4 Replies Latest reply on Oct 17, 2013 7:14 PM by lsalzman

    Massive CPU stalls changing shaders that access render target 3D textures in OpenGL


      So, I am the developer of the game/engine Tesseract (http://tesseract.gg)


      The basic background info to understand: it uses a tiled deferred rendering setup using OpenGL Core (3.0+) profile. The tile shader can batch up to 8 lights at once, plus a sunlight with indirect light sampling from a cascaded 3D texture.


      Now up to Catalyst 13.4 or so (the last version I had on my laptop with a 7340), everything was working fine. All other platforms, including, Nvidia, Intel, on both Windows and Linux were working fine and are still working fine.


      Then a user running Catalyst 13.9 on a 7770 reported massive slow-downs. So I upgraded to 13.9 on my 7340 laptop, and the same thing occurred there as well. I tracked this down and found a significant latency per frame entirely on the CPU (20-30ms!). I've boiled it down to the following minimal necessary conditions to cause it:


      Create 3D texture (format seems irrelevant, but RGBA8 for the moment, default size 32^3). Bind it to a framebuffer. No rendering to that texture seems to even be necessary. Use a fragment shader that samples that texture - doesn't need to do anything else inside it. Issue a draw call.


      It will cause a CPU stall dependent on the size of the texture, larger texture is a larger stall, but the stall is entirely on the CPU, as the GPU timers show no increase regardless of texture size. Just a few switches is enough to tank the framerate to unplayable.


      This has destroyed the usefulness of my tiled rendering setup on AMD GPUs, and I have found no viable workaround other than to not use tiled rendering at all. If I push the access to this 3D texture into a single fullscreen pass, it kind of works, but it means more superfluous accesses to the g-buffer/lighting passes and pushes up rendering times even more than I would like. Upon further inspection, while I've found that mitigated a lot of the cost, there does seem to be some significant latency (not quite 30ms, but up to maybe 5-7ms on the CPU) that is still around from changing the tile shader only a few tens of times per frame at most, which did not seem to exist on prior Catalysts and is not present in on any other GPU vendors on try on...


      It would be nice if the 3D texture stall could be fixed at least, as a 30ms latency there for switching a shader a few times does not seem right. Though even nicer if the overall latency of changing shaders that access render target textures could be fixed in general...

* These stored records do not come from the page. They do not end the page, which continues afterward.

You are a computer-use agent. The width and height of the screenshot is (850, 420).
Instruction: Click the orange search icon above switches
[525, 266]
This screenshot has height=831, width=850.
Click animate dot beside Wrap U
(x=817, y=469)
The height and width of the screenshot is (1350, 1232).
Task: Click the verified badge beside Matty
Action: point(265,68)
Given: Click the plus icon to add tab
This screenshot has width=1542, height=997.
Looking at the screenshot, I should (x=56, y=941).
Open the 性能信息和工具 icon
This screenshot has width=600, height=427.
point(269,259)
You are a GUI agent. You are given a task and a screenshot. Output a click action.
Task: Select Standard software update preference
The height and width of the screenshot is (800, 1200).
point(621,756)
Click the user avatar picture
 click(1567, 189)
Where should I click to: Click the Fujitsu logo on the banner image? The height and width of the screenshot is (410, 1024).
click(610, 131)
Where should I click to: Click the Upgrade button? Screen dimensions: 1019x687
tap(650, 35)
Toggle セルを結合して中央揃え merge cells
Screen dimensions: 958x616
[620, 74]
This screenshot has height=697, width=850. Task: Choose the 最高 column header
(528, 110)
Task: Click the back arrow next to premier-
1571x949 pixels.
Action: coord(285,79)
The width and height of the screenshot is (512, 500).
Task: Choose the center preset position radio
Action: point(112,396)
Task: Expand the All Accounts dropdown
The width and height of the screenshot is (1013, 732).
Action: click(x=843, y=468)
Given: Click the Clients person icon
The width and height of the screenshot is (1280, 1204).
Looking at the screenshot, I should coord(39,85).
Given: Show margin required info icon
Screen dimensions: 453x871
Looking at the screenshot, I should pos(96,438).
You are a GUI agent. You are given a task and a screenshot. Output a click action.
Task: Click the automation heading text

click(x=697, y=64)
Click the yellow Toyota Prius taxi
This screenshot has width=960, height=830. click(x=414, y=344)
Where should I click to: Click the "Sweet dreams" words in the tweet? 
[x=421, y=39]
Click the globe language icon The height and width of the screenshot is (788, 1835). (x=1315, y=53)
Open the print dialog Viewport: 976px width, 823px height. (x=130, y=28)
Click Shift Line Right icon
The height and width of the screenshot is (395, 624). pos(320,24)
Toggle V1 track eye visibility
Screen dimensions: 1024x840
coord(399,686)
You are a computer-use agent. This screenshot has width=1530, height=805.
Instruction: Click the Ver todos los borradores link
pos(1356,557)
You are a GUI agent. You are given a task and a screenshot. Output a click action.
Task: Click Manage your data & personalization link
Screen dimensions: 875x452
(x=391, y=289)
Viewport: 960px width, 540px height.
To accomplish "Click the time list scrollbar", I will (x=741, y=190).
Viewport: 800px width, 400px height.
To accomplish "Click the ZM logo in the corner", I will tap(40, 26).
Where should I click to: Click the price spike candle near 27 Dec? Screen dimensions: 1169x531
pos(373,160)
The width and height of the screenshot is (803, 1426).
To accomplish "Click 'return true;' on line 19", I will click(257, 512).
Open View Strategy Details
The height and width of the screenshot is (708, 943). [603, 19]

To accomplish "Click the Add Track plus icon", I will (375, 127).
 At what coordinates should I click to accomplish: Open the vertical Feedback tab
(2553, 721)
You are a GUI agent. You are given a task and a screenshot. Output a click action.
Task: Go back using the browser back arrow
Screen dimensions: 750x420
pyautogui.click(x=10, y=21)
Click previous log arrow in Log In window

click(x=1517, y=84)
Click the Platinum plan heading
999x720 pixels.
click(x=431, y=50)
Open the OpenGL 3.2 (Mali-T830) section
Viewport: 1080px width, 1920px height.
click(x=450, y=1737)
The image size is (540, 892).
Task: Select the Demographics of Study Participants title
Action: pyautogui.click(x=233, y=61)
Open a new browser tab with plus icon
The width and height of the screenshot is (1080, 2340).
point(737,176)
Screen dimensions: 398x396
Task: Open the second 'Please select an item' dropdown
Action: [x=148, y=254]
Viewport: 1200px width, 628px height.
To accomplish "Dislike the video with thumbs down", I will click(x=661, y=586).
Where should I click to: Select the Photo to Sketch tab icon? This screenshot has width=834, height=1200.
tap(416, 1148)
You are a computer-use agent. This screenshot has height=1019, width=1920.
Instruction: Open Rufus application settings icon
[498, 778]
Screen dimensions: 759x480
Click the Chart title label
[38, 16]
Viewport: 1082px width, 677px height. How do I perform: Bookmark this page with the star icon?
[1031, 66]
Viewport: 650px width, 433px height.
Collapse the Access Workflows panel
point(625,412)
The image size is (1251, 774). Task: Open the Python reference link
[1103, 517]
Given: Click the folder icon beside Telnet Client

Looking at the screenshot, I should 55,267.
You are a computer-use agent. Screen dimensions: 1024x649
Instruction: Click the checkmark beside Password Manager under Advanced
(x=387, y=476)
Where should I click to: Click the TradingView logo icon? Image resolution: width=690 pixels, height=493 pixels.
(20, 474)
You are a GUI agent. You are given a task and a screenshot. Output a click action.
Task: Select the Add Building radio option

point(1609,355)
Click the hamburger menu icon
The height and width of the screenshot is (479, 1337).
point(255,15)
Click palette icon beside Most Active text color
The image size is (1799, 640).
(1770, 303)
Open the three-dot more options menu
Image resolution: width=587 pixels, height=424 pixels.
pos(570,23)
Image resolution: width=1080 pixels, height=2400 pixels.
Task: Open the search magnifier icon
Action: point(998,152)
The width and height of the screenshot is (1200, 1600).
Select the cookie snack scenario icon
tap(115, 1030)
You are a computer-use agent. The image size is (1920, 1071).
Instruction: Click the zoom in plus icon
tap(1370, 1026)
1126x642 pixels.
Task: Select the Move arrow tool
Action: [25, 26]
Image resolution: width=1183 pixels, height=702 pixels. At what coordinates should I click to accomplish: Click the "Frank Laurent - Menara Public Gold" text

        • Re: Massive CPU stalls changing shaders that access render target 3D textures in OpenGL

          I should clarify, it is the repeated act of:


          Change to shader that uses the 3D texture.

          Issue draw.


          That incurs the stall. You only need to bind the 3D texture to a framebuffer object once, and never again. No need to change it or anything. Ever thereafter, on any subsequent frame, without that texture being modified at all, any shader change + draw call will incur the CPU stall so long as it uses that texture...

          • Re: Massive CPU stalls changing shaders that access render target 3D textures in OpenGL



            Just to be clear, binding the 3D texture to a framebuffer object will cause a stall when that 3D texture is sampled from, even if that FBO is not bound? Is the texture bound for reading and writing at the same time?


            Could you supply us with a test case that shows the issue?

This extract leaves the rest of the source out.